Когда изображени е перестаёт быть неподвижным...

Когда изображение перестаёт быть неподвижным...

Как известно, 2015 год объявлен в России Годом литературы. Зрителей ждут новые театральные постановки, новые экранизации классики. Не осталась в стороне и отечественная анимация. Замечательный повод поговорить о взаимоотно­шениях современной анимации и литературы, о взаимодействии искусств дают новые фильмы Э.Беляева, посвящённые образам великих поэтов.

Имя Эдуарда Беляева уже не один год звучит в российском анимационном кино. Художник, режиссёр, мультипликатор, автор сценариев, он создал немало ярких, по-настоящему самобытных фильмов, исполненных в особой авторской техни­ке. Но в 2013 году Беляевым была начата работа над циклом, который даёт все основания говорить о его авторе, как одном из наиболее значительных мастеров в современном экранном искусстве.

Фильмы («На огненном коне...» – по мотивам творческой биографии Н.Гумилёва; «Белый бедуин. Возвратное путешествие А.Грибоедова»; «Шел десятый год войны...» – Гомер. Илиада), создаются на одной из старейших в столице киностудии «Анимафильм» Московского детского фонда, где и состоялся этот разговор.
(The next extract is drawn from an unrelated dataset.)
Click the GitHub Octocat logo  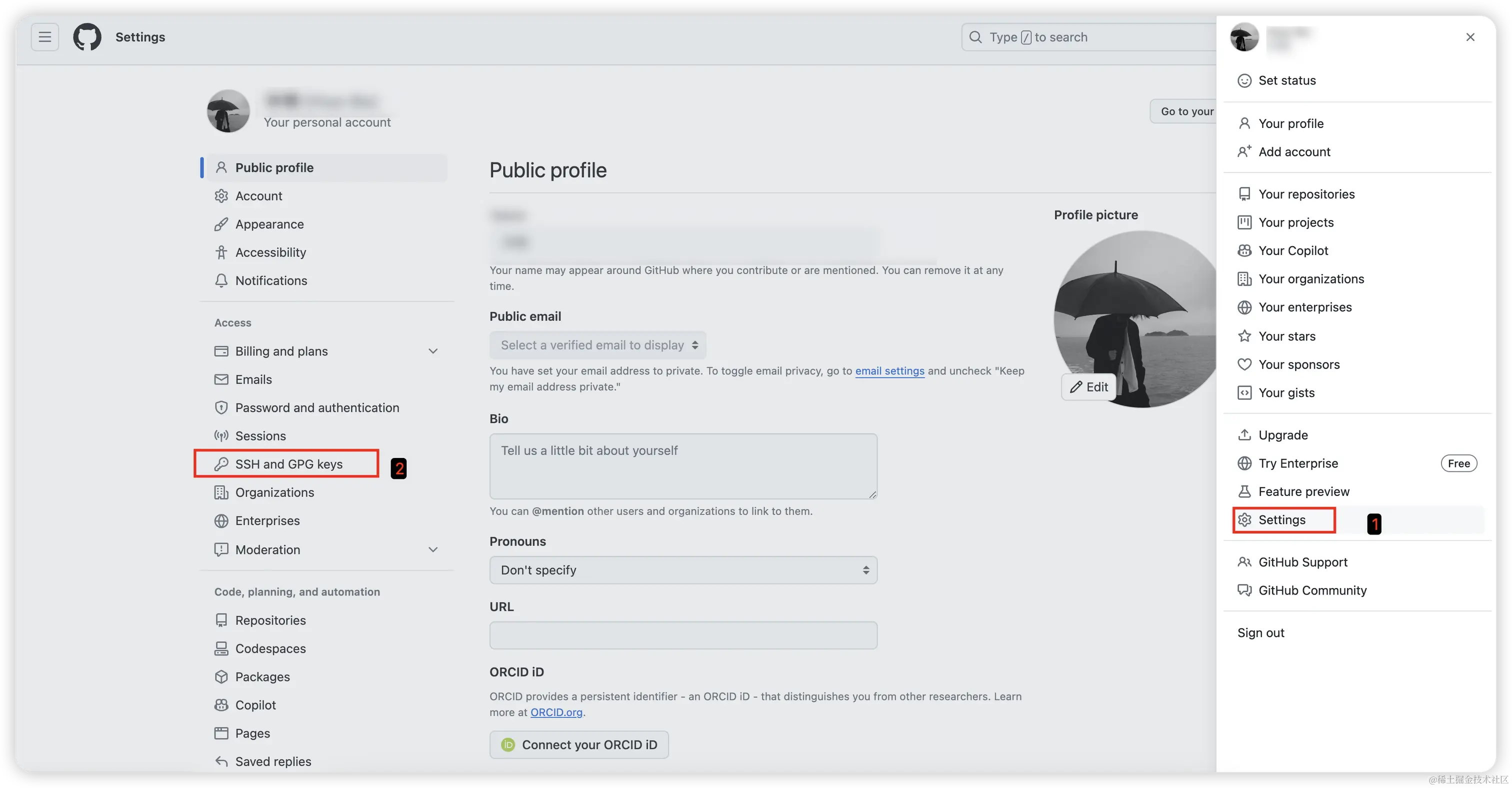[87, 37]
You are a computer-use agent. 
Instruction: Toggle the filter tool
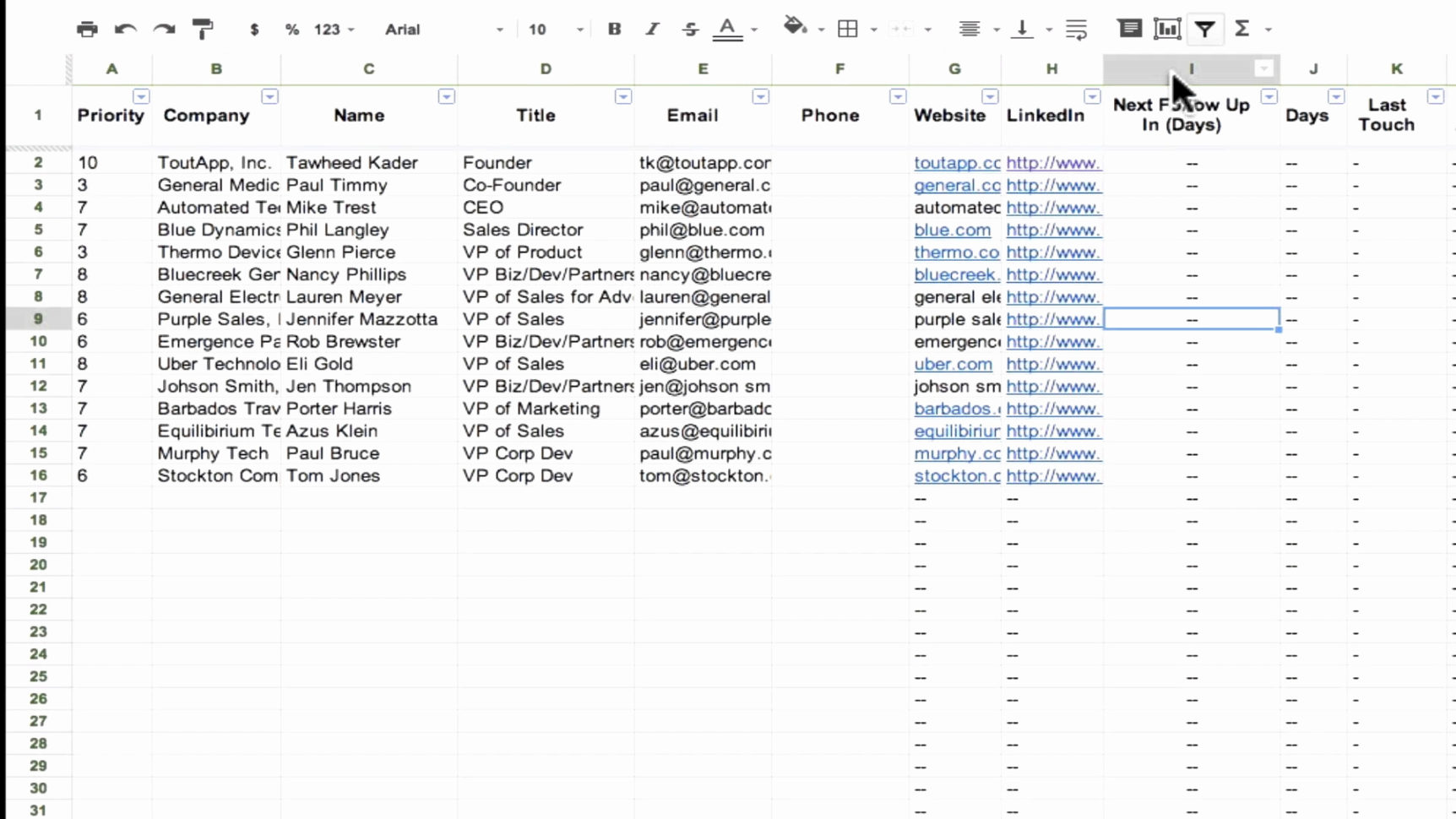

Записала О. Алдошина.

О.А. Эдуард Эдуардович, почему в качестве ге­роев анимационных картин были выбраны именно Николай Гумилёв, Александр Грибоедов, Гомер?

Э.Б. Всё очень просто. До фильма о Гумилёве, первого в цикле, у меня был неудавшийся проект. Это была сказка. Время действия – Первая миро­вая война. Проект не состоялся. Но накопилось много знаний. Внутренне я был готов делать фильм примерно об этом времени. У меня были чисто анимационные задачи, которые хотелось решить...

Приближалось столетие Первой мировой войны, а в литературе Серебряного века не так много было людей, которые пошли тогда сражаться за Отече­ство. И уже это выделяло Николая Гумилёва среди других. Но, помимо фронтовой службы, поэт стал ещё и специальным военным корреспондентом, писал документальные очерки, которые печата­лись в газетах, а потом составили его к3аписки кавалериста. Когда мы готовились к работе над картиной, думали, что есть эта сторона его творче­ства, на которую как-то меньше всего обращалось внимание.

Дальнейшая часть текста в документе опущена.